Records for this exercise >>
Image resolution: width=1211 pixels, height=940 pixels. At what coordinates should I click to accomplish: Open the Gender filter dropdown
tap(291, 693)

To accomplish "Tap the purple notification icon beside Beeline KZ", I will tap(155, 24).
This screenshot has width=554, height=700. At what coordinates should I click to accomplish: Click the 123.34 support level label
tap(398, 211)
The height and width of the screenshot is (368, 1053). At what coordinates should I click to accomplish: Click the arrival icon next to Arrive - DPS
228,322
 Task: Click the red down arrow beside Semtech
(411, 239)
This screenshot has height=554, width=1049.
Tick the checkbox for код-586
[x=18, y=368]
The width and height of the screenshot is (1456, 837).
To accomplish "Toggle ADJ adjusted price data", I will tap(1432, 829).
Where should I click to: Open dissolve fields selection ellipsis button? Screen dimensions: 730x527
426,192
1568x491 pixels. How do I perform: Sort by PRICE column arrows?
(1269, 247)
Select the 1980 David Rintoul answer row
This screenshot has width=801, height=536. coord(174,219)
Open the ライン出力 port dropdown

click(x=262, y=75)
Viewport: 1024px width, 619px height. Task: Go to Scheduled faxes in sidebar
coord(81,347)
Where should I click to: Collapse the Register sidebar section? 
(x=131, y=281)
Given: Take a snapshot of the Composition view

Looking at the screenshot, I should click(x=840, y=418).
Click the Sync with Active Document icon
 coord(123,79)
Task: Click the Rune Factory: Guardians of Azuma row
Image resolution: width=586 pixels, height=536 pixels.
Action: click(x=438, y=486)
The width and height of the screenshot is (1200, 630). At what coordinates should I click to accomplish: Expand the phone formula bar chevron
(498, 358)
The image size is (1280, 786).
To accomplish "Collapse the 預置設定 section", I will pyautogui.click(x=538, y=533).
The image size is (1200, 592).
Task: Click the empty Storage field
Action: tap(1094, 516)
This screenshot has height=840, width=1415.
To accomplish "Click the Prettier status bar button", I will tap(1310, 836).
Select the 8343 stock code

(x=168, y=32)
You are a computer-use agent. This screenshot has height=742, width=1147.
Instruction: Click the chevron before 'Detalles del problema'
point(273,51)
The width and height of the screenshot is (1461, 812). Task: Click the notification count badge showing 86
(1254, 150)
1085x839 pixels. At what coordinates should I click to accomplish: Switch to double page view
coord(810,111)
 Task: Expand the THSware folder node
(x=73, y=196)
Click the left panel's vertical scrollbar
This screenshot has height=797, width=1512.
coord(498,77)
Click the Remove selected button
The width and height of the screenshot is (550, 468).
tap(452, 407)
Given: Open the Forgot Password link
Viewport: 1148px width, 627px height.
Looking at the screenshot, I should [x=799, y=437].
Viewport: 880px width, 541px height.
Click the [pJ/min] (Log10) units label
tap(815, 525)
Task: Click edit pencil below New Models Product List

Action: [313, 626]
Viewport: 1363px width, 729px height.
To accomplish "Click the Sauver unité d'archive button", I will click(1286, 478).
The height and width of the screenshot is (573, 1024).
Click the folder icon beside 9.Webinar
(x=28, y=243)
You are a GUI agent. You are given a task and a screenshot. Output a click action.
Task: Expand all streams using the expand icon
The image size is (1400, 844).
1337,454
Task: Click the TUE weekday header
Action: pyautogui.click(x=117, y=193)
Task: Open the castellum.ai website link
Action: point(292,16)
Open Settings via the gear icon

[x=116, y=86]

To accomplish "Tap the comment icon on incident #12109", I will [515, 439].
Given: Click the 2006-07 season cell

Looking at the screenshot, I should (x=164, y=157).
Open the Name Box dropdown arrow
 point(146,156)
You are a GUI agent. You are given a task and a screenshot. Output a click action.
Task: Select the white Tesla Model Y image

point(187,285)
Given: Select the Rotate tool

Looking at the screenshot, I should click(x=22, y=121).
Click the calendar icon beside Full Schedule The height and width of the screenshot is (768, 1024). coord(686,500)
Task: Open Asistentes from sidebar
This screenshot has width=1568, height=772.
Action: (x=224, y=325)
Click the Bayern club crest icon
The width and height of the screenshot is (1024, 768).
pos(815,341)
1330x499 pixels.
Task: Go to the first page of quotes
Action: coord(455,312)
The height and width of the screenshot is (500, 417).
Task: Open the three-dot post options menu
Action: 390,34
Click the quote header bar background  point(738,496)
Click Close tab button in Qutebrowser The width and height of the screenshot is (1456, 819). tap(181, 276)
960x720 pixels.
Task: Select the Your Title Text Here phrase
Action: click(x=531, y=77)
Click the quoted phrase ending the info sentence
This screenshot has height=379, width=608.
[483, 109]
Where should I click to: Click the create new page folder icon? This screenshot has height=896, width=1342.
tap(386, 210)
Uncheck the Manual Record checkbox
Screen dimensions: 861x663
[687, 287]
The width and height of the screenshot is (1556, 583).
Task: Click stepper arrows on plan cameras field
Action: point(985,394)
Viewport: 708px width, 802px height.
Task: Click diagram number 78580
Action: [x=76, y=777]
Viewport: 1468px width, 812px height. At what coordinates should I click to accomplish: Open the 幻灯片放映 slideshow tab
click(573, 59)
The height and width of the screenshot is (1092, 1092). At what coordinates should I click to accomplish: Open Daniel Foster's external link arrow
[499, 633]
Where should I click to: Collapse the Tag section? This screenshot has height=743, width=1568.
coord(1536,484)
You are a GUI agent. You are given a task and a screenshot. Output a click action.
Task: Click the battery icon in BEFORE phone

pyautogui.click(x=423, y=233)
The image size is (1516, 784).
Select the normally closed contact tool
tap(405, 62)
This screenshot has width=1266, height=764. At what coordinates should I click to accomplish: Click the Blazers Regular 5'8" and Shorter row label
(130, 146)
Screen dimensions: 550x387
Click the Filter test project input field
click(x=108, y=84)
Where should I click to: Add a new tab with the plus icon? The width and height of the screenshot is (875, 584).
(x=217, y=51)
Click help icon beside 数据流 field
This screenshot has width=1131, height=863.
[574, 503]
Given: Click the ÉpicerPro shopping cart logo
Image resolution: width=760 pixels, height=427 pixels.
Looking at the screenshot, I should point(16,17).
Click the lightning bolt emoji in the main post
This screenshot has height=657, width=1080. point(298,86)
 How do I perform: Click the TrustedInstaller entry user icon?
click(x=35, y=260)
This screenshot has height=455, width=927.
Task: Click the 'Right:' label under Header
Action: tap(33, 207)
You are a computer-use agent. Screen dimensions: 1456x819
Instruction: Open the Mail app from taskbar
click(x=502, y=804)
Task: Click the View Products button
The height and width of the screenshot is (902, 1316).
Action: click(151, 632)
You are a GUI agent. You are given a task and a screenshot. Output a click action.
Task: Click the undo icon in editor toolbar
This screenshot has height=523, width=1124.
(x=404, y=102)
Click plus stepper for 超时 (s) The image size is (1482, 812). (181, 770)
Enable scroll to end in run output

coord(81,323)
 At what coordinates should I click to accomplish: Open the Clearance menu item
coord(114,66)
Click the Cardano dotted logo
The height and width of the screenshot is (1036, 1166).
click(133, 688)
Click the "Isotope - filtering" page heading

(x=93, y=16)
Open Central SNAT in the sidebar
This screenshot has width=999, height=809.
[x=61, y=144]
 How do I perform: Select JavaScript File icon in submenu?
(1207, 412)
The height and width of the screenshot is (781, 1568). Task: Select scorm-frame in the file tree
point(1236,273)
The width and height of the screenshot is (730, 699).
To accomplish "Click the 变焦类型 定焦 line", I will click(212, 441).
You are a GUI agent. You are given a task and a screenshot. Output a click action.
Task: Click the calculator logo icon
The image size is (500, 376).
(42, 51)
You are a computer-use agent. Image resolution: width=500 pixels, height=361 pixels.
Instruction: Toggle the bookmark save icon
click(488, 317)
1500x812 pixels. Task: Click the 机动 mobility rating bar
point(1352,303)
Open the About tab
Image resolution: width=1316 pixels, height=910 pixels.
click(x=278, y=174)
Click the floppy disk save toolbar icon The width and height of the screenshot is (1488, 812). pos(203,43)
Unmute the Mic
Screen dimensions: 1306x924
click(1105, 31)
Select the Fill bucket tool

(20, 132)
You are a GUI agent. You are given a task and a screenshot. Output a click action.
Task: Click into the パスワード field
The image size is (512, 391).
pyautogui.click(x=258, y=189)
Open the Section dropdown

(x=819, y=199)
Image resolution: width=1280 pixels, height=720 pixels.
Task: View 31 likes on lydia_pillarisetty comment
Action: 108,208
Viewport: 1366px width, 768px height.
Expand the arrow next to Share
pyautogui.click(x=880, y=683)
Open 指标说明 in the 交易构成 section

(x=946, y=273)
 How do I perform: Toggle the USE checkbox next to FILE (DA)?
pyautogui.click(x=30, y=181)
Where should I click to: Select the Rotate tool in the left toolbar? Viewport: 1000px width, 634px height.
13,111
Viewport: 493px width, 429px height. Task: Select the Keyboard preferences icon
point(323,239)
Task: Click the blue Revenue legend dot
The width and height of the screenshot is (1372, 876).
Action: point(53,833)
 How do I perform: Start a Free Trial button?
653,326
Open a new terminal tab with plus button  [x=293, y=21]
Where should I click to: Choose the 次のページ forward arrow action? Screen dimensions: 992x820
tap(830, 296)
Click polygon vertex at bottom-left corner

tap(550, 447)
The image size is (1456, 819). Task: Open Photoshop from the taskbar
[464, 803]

What you should do >>
Pick out every line in the entries above that contains the word "Instruction", treating uppercase and lowercase as different.

Response below >>
Instruction: Click the chevron before 'Detalles del problema'
Instruction: Open the Mail app from taskbar
Instruction: Toggle the bookmark save icon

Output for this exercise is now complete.